**RECORDS FOR THIS EXERCISE:**
========================================
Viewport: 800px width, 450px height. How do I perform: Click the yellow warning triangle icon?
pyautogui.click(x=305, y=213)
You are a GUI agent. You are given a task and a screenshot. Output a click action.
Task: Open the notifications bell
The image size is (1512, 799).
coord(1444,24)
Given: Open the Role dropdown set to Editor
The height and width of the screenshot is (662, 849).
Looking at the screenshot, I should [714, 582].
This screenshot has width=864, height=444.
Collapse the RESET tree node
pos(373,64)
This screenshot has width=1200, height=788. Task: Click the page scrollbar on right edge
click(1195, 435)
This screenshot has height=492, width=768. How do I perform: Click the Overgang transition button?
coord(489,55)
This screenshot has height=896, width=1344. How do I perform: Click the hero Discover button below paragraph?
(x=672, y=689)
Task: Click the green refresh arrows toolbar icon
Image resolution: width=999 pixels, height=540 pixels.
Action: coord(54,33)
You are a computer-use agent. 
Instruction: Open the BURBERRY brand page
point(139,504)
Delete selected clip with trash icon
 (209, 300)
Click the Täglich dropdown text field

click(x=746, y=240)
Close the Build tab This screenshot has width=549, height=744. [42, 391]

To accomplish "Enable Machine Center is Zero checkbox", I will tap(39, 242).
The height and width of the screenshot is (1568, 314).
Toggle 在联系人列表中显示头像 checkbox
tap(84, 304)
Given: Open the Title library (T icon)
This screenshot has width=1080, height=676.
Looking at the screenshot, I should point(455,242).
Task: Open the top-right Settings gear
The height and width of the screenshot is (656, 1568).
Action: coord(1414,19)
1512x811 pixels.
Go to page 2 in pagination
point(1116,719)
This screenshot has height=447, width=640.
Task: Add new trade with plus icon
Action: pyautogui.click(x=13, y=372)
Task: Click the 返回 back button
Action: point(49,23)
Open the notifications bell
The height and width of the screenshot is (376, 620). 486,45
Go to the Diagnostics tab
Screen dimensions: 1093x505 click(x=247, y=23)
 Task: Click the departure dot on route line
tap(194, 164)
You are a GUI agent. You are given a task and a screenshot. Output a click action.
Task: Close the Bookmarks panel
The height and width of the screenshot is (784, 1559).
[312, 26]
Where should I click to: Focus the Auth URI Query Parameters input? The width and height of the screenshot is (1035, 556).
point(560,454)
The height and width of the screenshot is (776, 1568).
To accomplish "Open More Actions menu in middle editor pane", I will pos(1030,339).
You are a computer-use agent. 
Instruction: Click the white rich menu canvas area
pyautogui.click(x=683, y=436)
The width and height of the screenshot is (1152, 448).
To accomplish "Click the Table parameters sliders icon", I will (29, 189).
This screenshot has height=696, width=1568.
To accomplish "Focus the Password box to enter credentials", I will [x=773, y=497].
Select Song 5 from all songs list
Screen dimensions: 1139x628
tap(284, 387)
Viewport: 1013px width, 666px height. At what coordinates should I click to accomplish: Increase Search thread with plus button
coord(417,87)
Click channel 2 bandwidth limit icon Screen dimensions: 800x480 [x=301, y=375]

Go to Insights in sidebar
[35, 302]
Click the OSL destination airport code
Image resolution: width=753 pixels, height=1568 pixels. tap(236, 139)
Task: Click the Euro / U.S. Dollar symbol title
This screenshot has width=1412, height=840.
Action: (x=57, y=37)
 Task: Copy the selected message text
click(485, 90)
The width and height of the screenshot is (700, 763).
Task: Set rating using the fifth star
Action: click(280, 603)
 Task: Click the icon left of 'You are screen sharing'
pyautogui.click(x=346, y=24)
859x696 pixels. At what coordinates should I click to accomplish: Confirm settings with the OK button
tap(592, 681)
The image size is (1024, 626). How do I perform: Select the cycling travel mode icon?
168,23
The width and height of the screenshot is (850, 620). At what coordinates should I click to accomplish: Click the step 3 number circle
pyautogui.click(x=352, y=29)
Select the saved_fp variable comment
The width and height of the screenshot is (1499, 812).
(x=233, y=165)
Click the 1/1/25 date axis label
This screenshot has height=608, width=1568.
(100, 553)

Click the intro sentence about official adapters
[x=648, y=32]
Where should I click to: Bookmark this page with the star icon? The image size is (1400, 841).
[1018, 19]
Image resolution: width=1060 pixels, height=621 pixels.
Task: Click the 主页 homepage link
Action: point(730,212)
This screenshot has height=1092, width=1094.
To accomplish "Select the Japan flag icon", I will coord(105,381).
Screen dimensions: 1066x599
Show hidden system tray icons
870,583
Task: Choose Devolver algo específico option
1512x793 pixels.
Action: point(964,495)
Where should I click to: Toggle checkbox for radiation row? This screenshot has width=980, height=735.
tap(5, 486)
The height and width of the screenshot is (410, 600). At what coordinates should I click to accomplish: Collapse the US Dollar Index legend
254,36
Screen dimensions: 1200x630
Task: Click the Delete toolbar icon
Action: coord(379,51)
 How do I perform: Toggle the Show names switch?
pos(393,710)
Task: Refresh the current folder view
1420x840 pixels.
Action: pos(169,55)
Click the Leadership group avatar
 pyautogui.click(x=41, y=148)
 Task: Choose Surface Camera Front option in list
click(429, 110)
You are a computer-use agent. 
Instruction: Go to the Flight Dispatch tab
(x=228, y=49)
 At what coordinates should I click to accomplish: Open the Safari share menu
========================================
**BRIEF:**
Every line in the listing that holds "Close" belongs in the answer.

**ANSWER BOX:**
Close the Build tab This screenshot has width=549, height=744. [42, 391]
Task: Close the Bookmarks panel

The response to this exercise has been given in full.